◆ Tasks to carry out
• a. According to the post about the pulp magazine Oriental Stories, in which issue did "Lord of Samarcand" appear?
• b. Transcribe the post about Oriental Stories from "Then in the" up to and including "of far deserts.".

◆ Text block
+++++

Thursday, January 11, 2018

Fan Mail: Prohibition in “The Souk” by Bobby Derie

Then in the early spring of 1403 there came to him, in an inner court of his pleasure-palace at Brusa, where he lolled guzzling the forbidden wine and watching the antics of naked dancing girls, certain of his emirs, bringing a tall Frank whose grim scarred visage was darkened by the suns of far deserts.
—Robert E. Howard, “Lord of Samarcand” in Oriental Stories (Spring 1932)

Farnsworth Wright
In 1930, Weird Tales editor Farnsworth Wright struck out with a new pulp: Oriental Stories, tales of historical adventure and Orientalist fancy, set in an “Exotic East” of the imagination—of the sort popularized by the likes of Harold Lamb and Sax Rohmer, shades of Yellow Peril and the Crusades. This was a risky venture in many respects, due to the state of the Popular Fiction Company’s finances and the Great Depression, and the decision was made for Weird Tales and Oriental Stories to shift to quarterly publication for a period—to the dismay of many Weird Tales regulars. (For more on which, see Scott Connor’s “Weird Tales and the Great Depression” in The Robert E. Howard Reader). Wright had considerable talent to draw on, including Weird Tales regulars and enthusiasts of the Orient like Otis Adelbert Kline and E. Hoffmann Price.

Robert E. Howard landed a novelette in the first issue, “The Voice of El-Lil” (Nov 1930), and followed it with others: “The Blood of Belshazzar” (Autumn 1931), “Red Blades of Black Cathay” (with Tevis Clyde Smith, Feb-Mar 1931), “Hawks of Outremer” (Apr-May-Jun 1931), and “The Sowers of the Thunder” (Winter 1932). The latter was a story of Baibars the Panther, written at Wright’s own request, inspired by the editor’s reading of Harold Lamb’s The Crusades: The Flame of Islam (1931). Wright followed up the purchase of “The Sowers of Thunder” by “hinting Tamerlane as a fit subject for an Oriental Story story.” (CL2.196, 222) Howard obliged by writing “Lord of Samarcand” which appeared in the Spring 1932 issue.

+++++

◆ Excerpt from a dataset

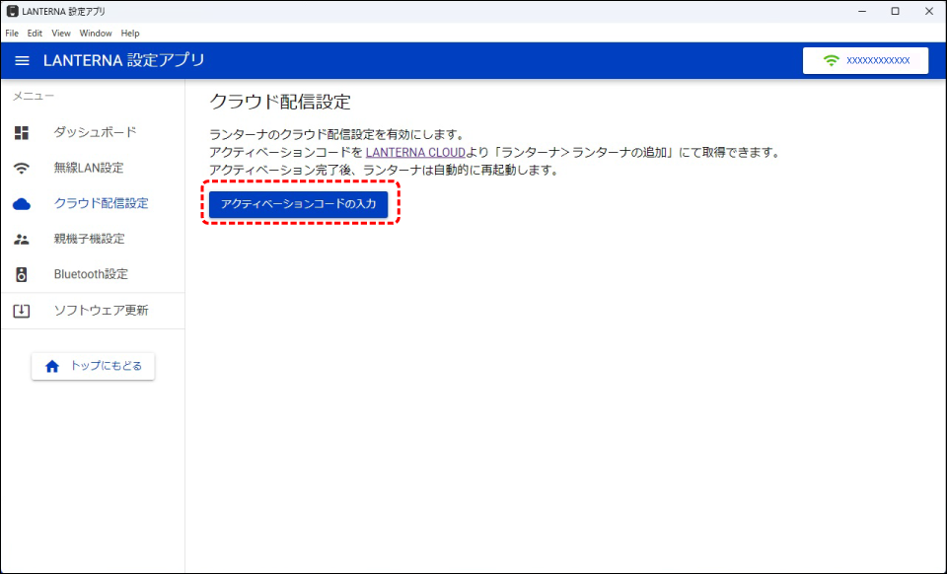Click the green wifi status icon
The image size is (947, 574).
tap(831, 61)
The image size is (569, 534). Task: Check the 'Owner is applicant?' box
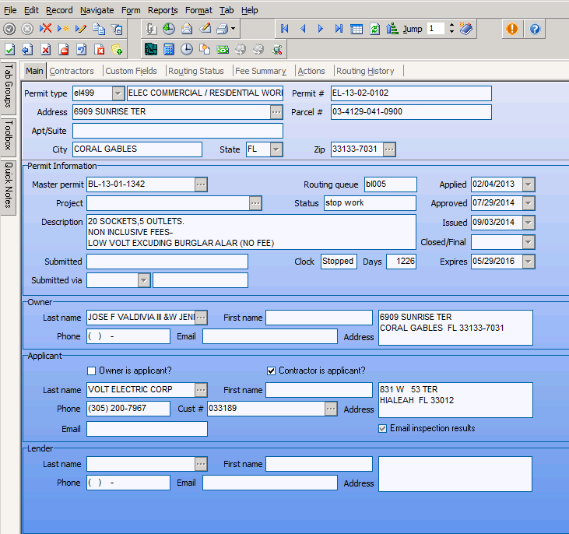pyautogui.click(x=92, y=371)
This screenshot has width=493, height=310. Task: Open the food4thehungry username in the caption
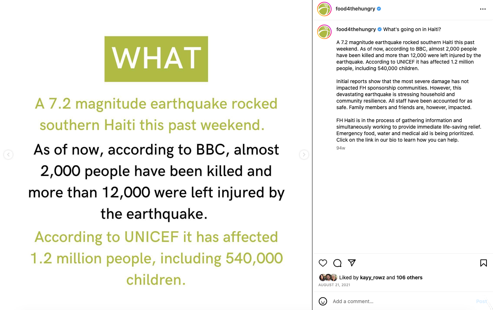[356, 29]
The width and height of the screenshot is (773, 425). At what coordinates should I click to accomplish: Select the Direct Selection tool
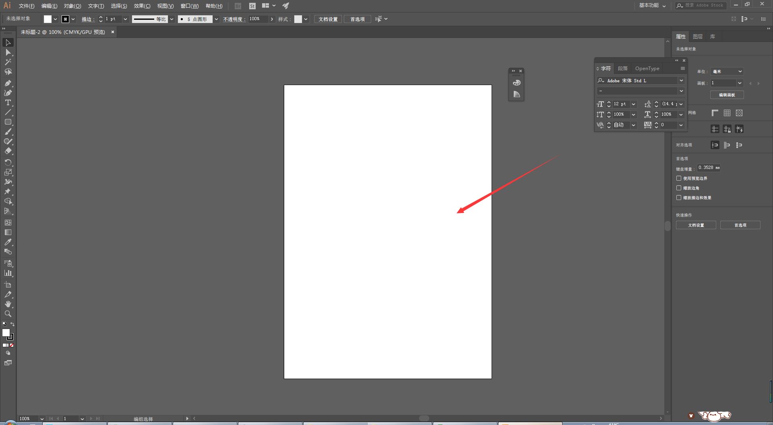point(8,52)
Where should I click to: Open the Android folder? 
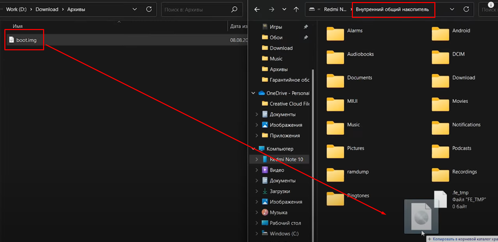pyautogui.click(x=440, y=34)
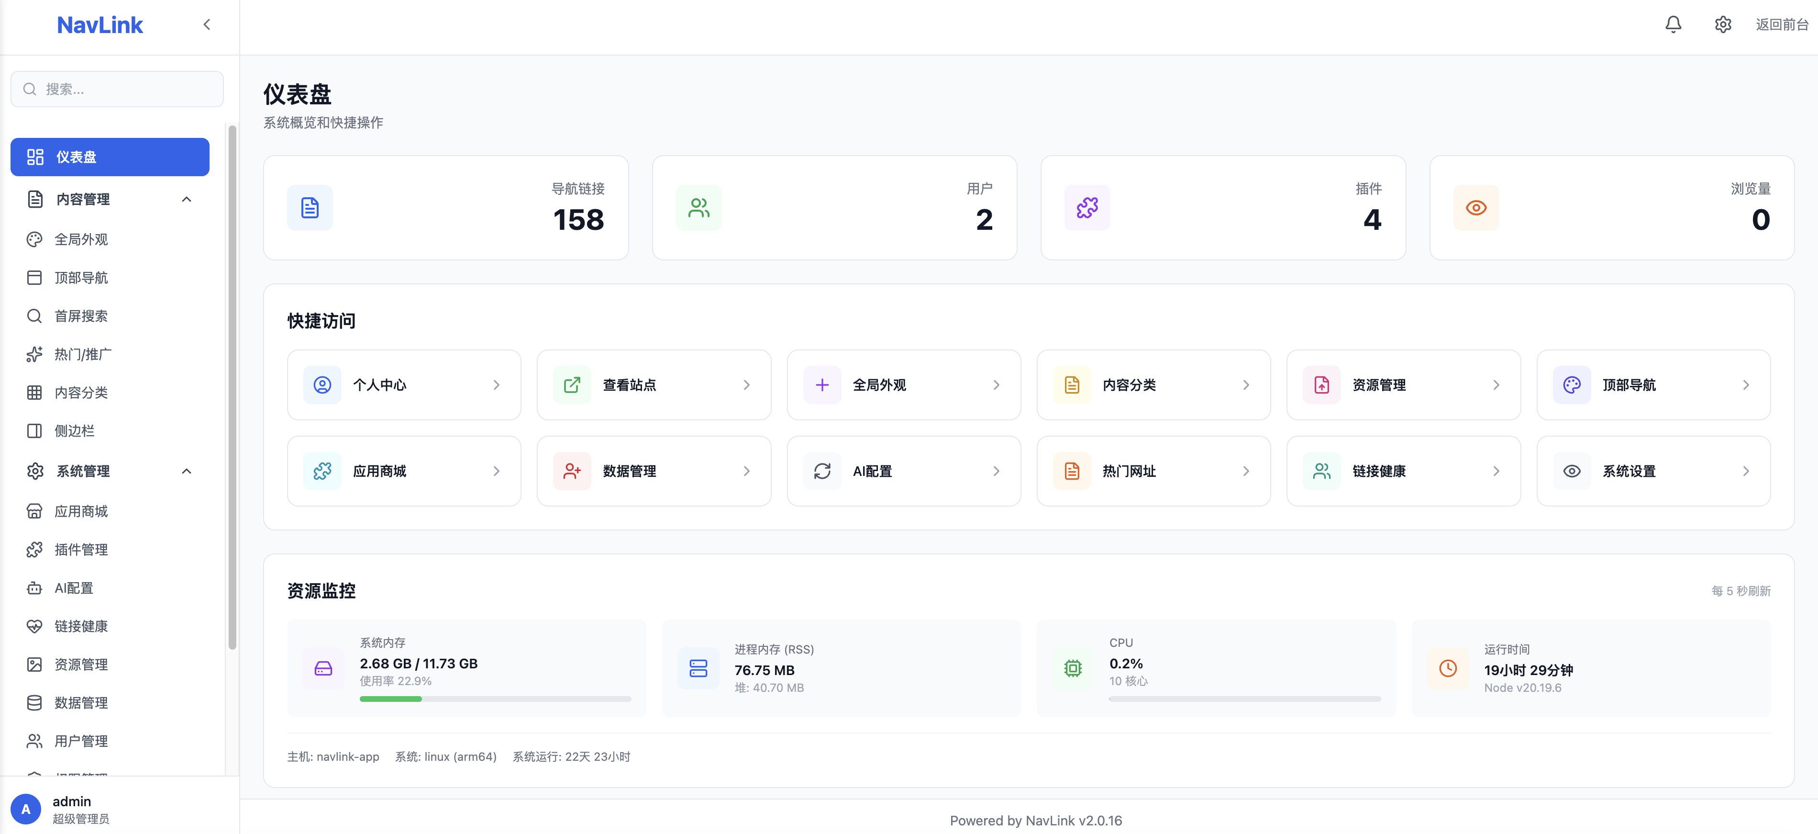Expand the 个人中心 card arrow
The width and height of the screenshot is (1818, 834).
coord(497,385)
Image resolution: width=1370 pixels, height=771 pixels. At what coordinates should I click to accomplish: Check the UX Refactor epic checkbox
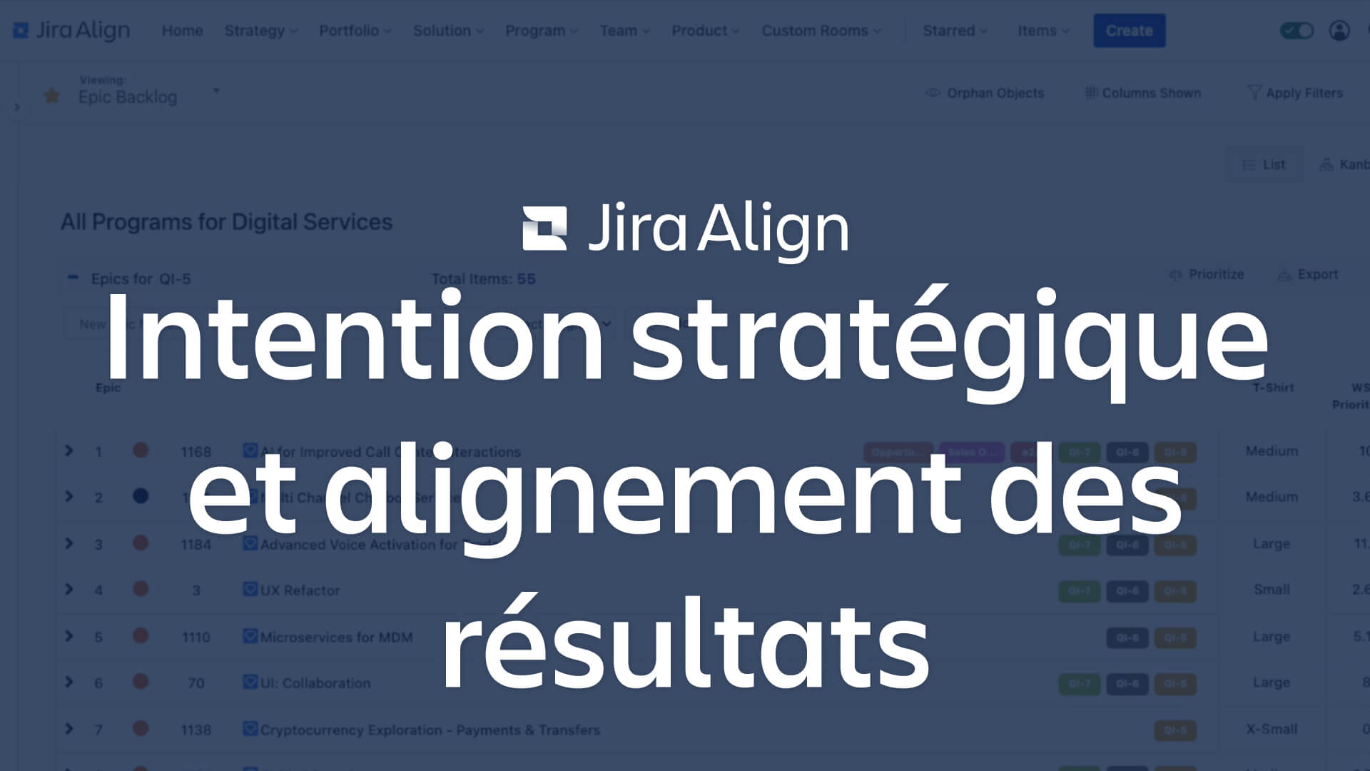tap(246, 590)
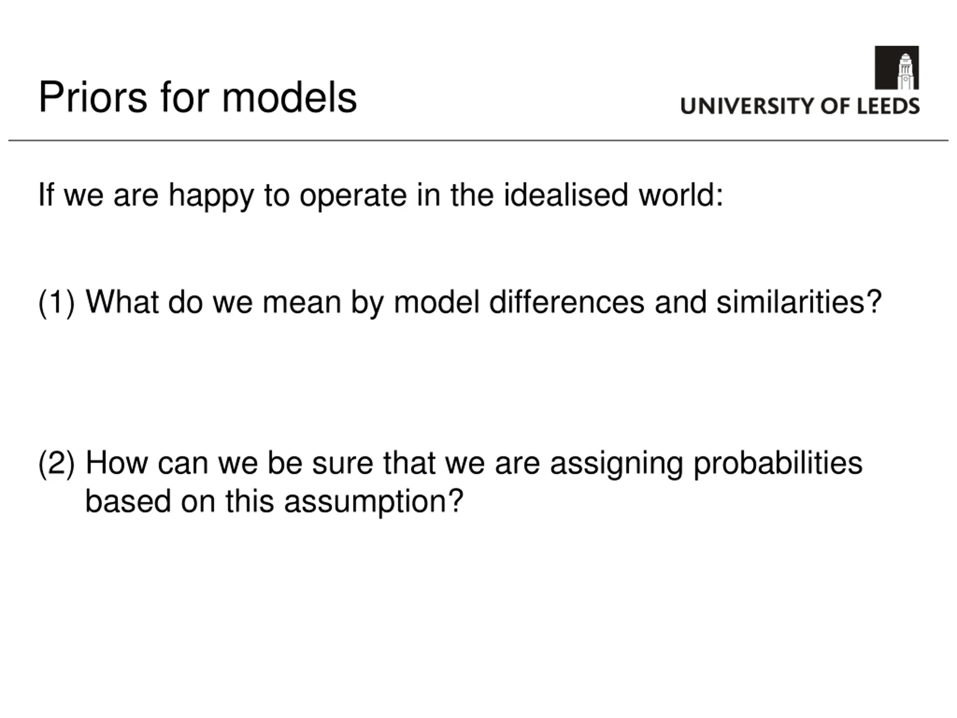Select the UNIVERSITY OF LEEDS wordmark text

(800, 106)
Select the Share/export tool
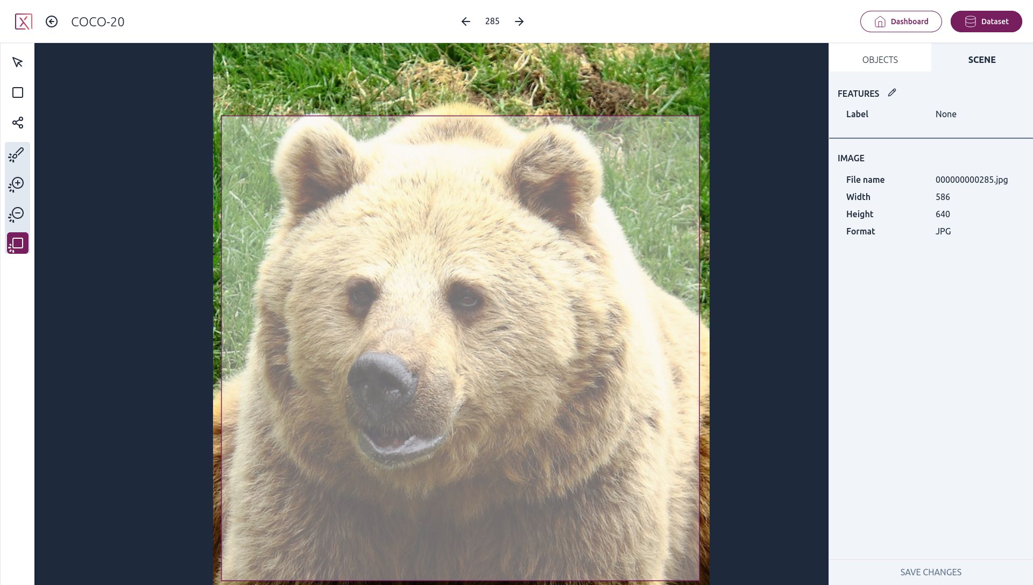 coord(18,122)
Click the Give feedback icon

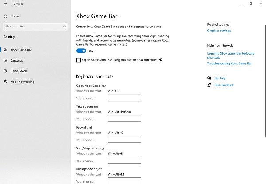point(210,85)
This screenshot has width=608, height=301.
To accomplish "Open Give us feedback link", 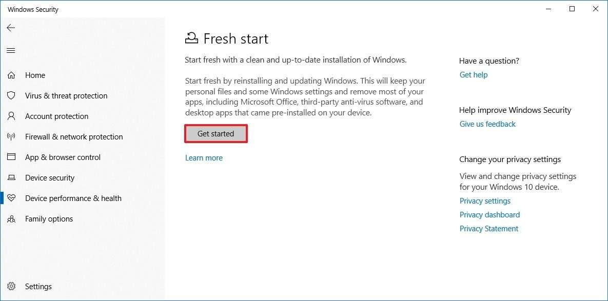I will click(487, 124).
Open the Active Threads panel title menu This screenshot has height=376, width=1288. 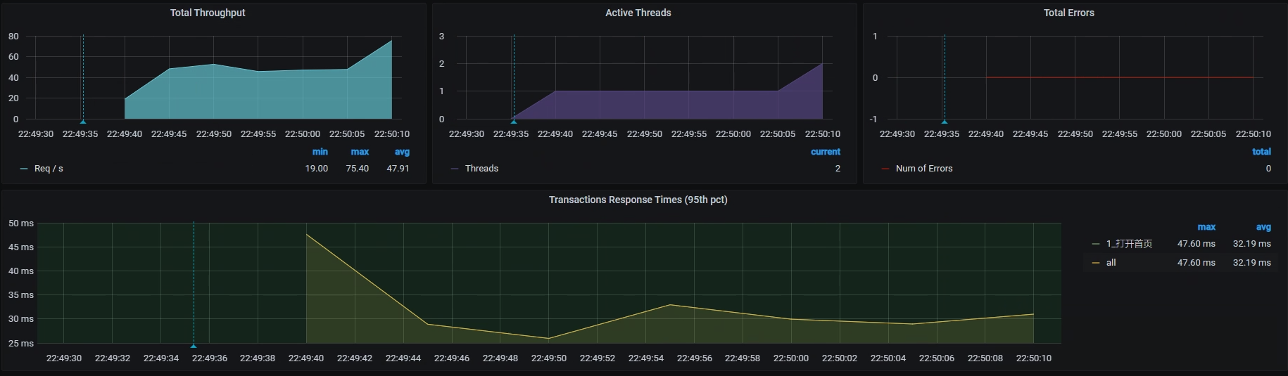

+++++

◆ The solutions
• a. It appeared in the Spring 1932 issue of Oriental Stories.

• b.
Then in the early spring of 1403 there came to him, in an inner court of his pleasure-palace at Brusa, where he lolled guzzling the forbidden wine and watching the antics of naked dancing girls, certain of his emirs, bringing a tall Frank whose grim scarred visage was darkened by the suns of far deserts.